[What needs to be done]: Take the line containing "Viewport: 900px width, 500px height." and every line after it to the end of the records, and copy them exactly, excluding pictures.

[Supplied material]:
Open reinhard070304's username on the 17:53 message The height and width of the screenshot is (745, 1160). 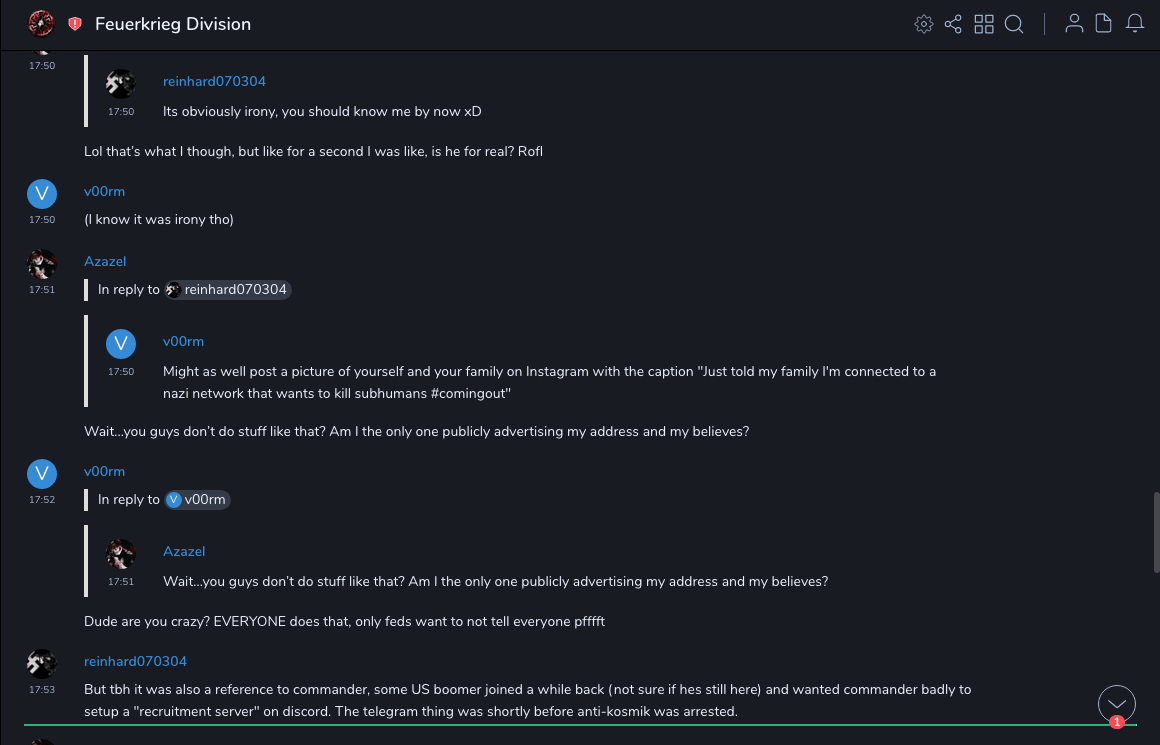135,661
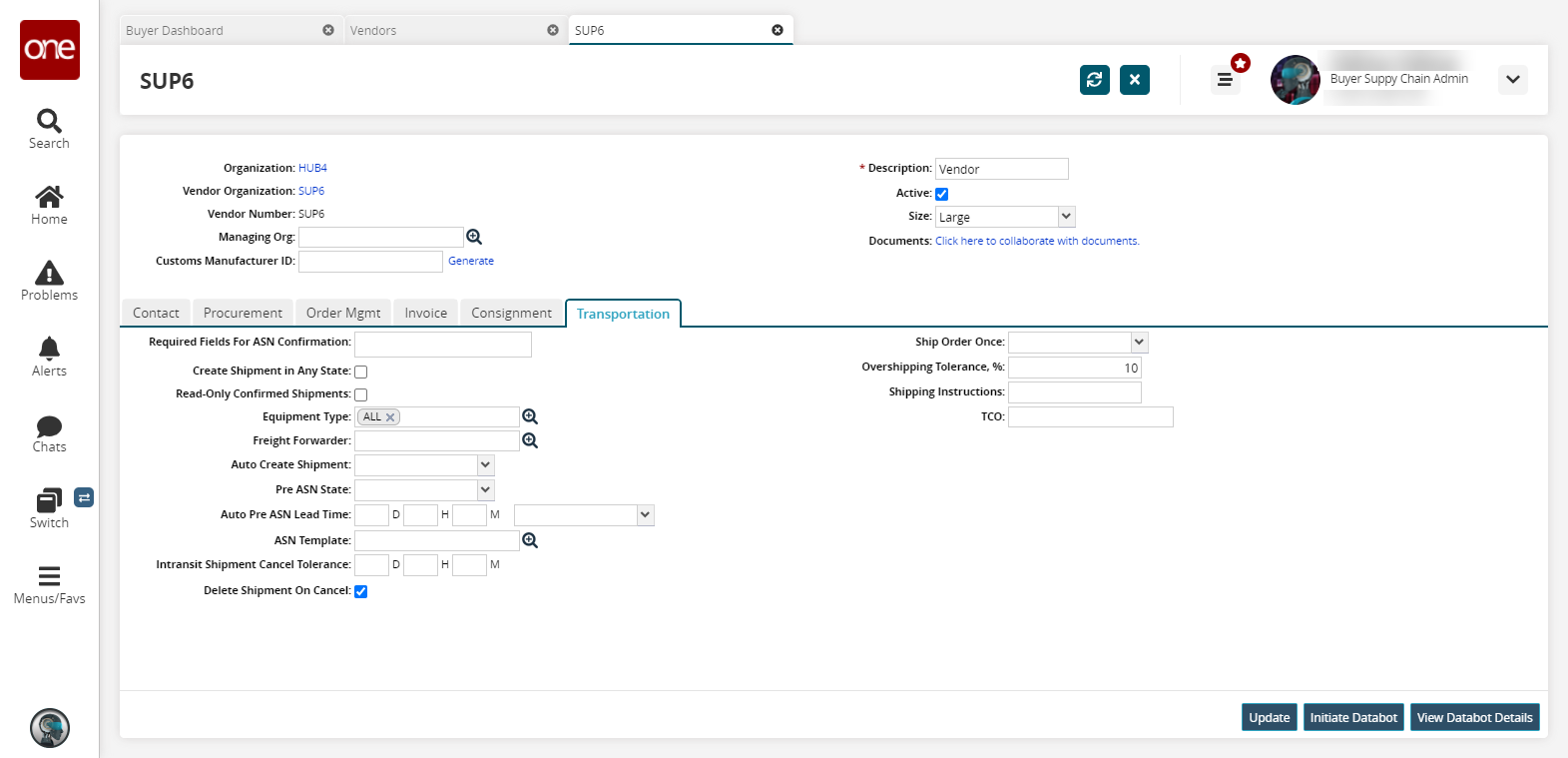The height and width of the screenshot is (758, 1568).
Task: Enable Read-Only Confirmed Shipments checkbox
Action: (361, 394)
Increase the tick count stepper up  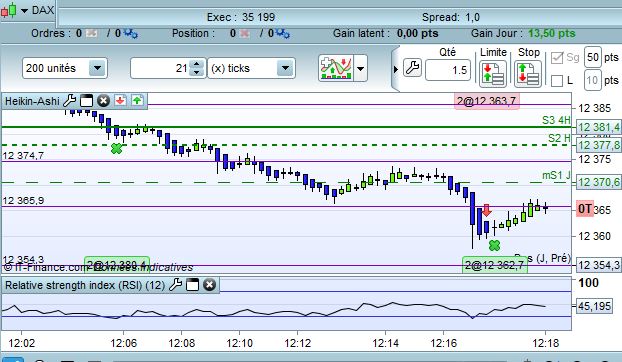(196, 64)
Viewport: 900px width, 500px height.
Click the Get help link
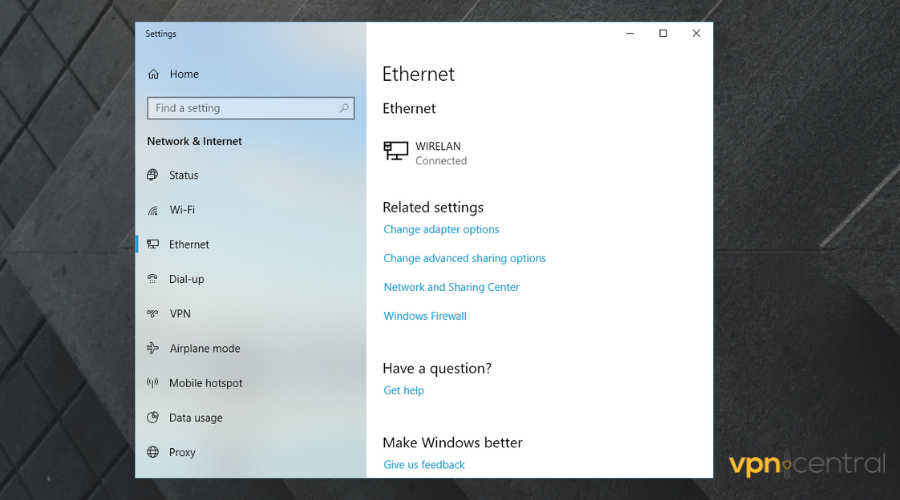(403, 390)
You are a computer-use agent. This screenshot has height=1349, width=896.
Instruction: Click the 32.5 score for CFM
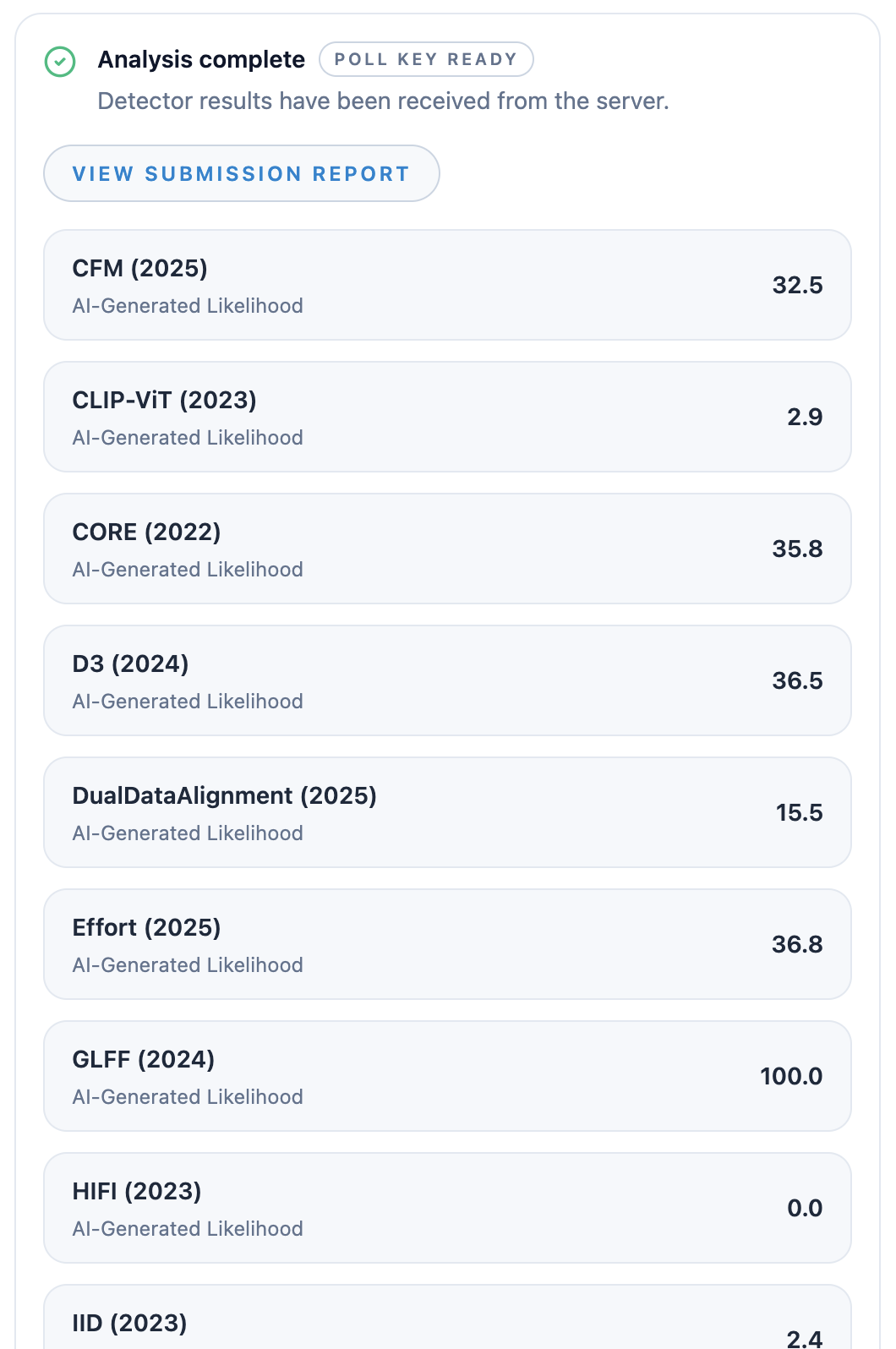(797, 285)
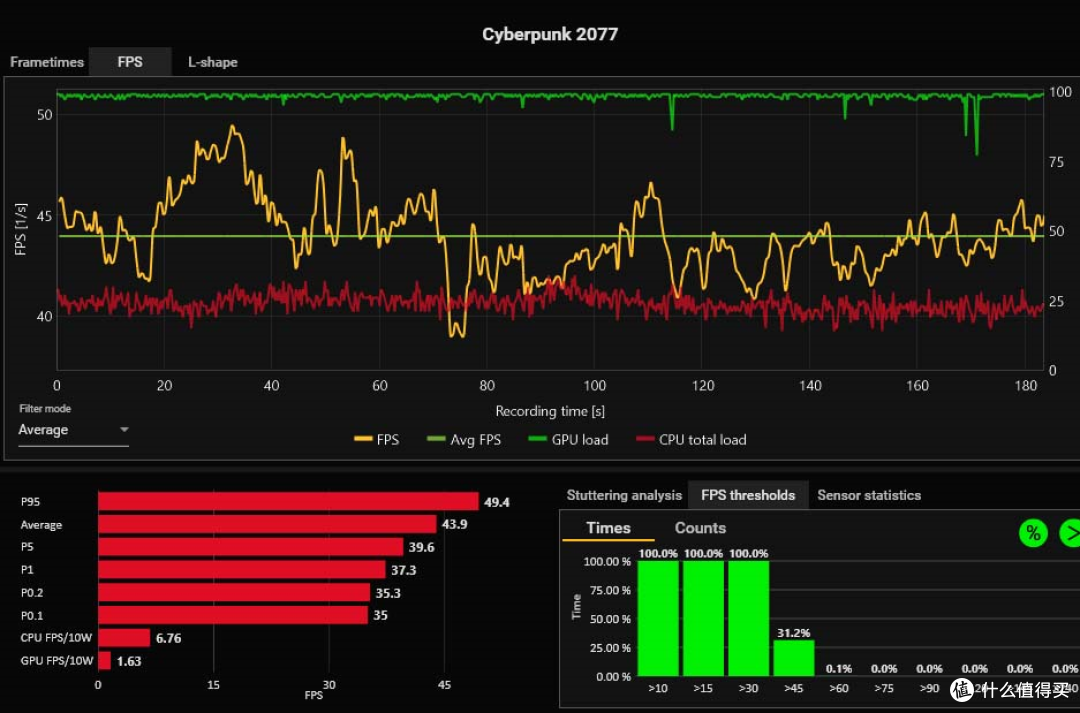1080x713 pixels.
Task: Click the CPU FPS/10W bar
Action: [124, 638]
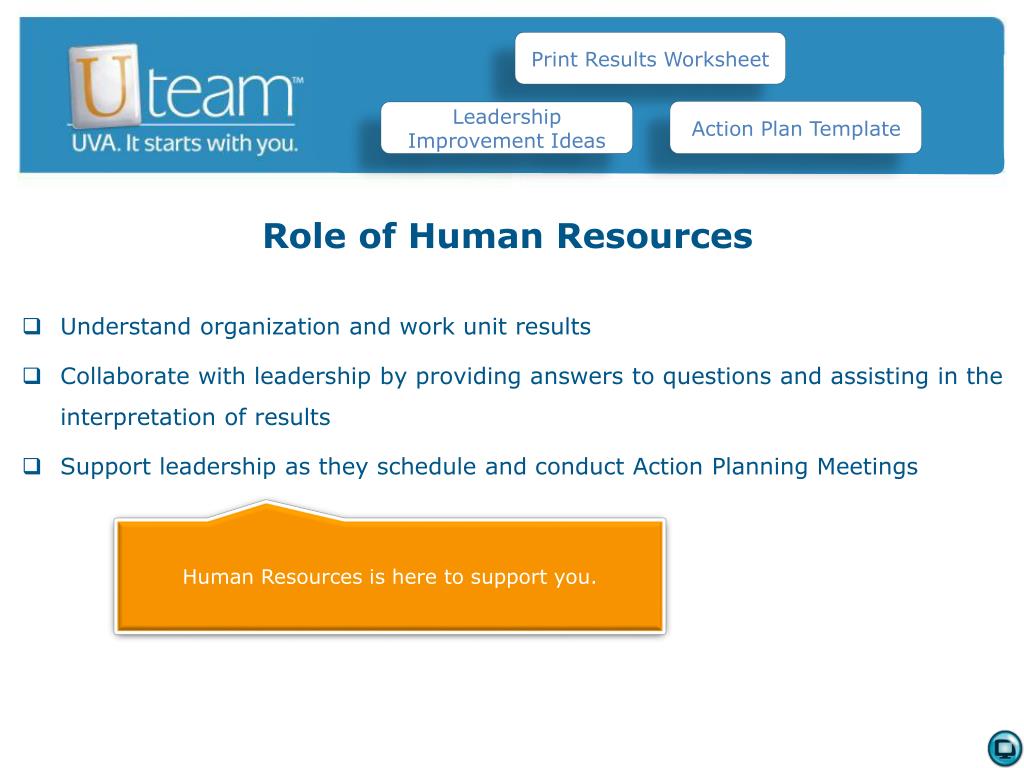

[Written reply]:
Viewport: 900px width, 500px height.
Click the Get help link
(403, 390)
You are a computer-use agent. This screenshot has height=1349, width=896.
Instruction: Click the 32.5 score for CFM
(797, 285)
1080x713 pixels.
Task: Click the CPU FPS/10W bar
Action: [124, 638]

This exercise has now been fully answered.